Syrian refugees who returned home were subjected to torture, detention and disappearance by security forces, Amnesty International has said, urging foreign governments to protect them from deportation and forcible return.
In a report, titled “You’re going to your death”, the London-based human rights group documented violations by intelligence officers against 66 returnees, including 13 children.
Among those were five cases in which detainees had died in custody after returning to the country torn by war, while the fate of 17 forcibly disappeared people remains unknown.
The report documented serious violations committed by the Syrian government against refugees who returned to Syria from Lebanon, Rukban (an informal settlement between the Jordanian and Syrian borders), France, Germany, Turkey, Jordan and the United Arab Emirates between mid-2017 and mid-2021.

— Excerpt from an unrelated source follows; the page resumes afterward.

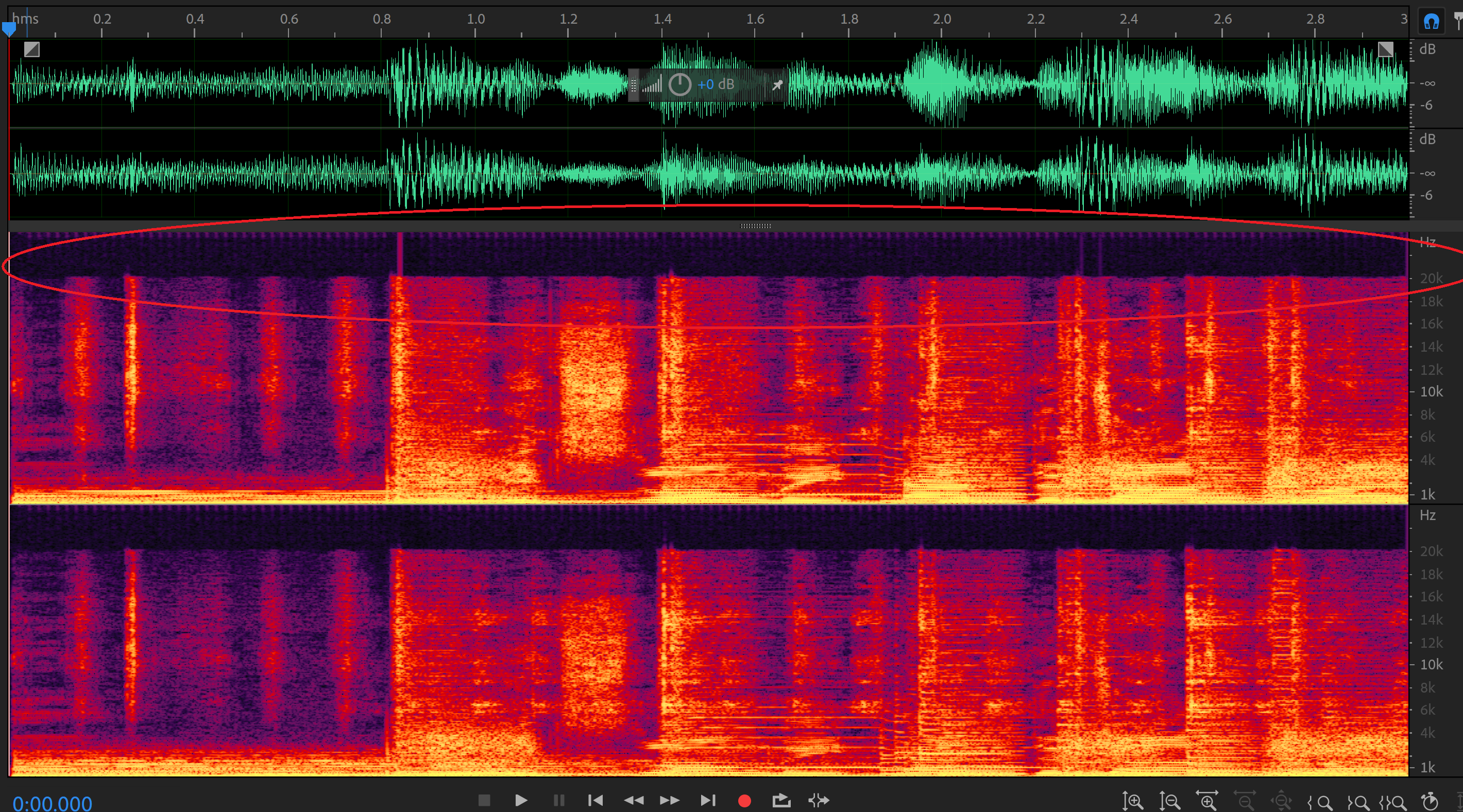
Task: Click the Rewind button
Action: (633, 801)
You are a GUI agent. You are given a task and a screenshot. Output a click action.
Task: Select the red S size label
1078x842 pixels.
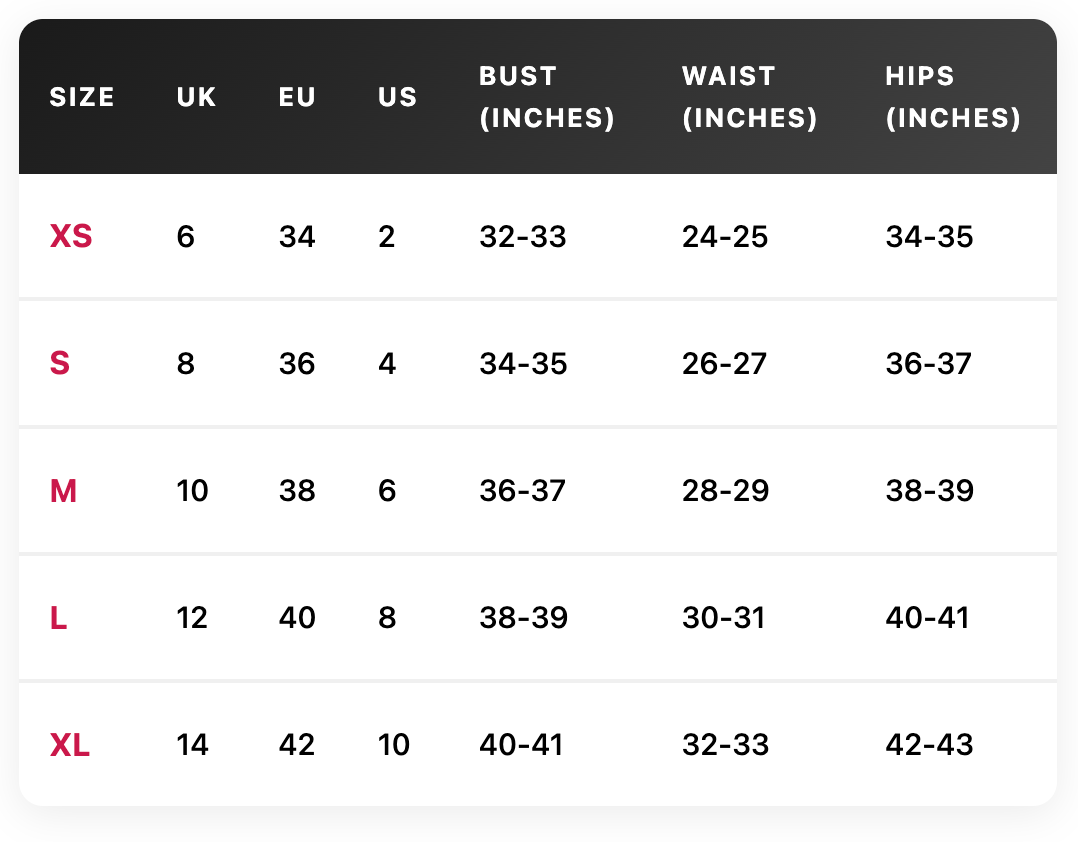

The report cited testimony from a Syrian woman, Alaa, who was arrested along with her 25-year-old daughter at a border crossing as they came back from Lebanon. The two were detained for five days.

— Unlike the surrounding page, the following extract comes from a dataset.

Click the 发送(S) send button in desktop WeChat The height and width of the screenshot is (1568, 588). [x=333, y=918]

“They removed my daughter’s clothes. They handcuffed her and hung her on the wall. They beat her. She was totally naked. One put his penis inside her mouth,” the report quoted Alaa as saying.
Pressure to return
The report came as pressure piles on Syrian refugees in some Western countries such as Denmark to go home.
“Any government claiming Syria is now safe is willfully ignoring the horrific reality on the ground, leaving refugees once again fearing for their lives,” said Marie Forestier, a researcher on refugee and migrant rights at Amnesty International.
She said while military hostilities may have subsided in most parts of Syria, the Syrian government’s “propensity for egregious human rights violations has not”.
The Syrian government and its chief international backer, Russia, have publicly called on refugees to return home and accused Western countries of discouraging it with claims that Syria is still unsafe.
Syria has denied refugees face indiscriminate torture and reprisals, and President Bashar al-Assad has said millions of refugees were being forced to stay in host countries by “pressure or intimidation” and that host states were enticing them financially while benefitting from international aid for them.
Al-Assad has all but crushed the armed rebellion against him, regaining control of 70 percent of the country.
He secured a fourth term in office in a May election that the West has said was marked by fraud, but the government says it showed the country was functioning normally despite its decade-long war.
Amnesty urged European governments and Turkey, Jordan and Lebanon to halt any practice that forces people to return.
The European Council and the European Parliament have issued declarations saying conditions are not favourable for the safe and voluntary return of Syrian refugees.
Similarly, the United Nations’ refugee agency, UNHCR, has called on states not to forcibly return Syrian nationals to any part of Syria, even those areas controlled by the government, such as the capital region.
Syria’s conflict which started in 2011 as peaceful protests against al-Assad’s rule spiralled into a multisided conflict that killed hundreds of thousands and displaced millions.
It has fractured the Middle East country and drawn in foreign countries engaged in a proxy war.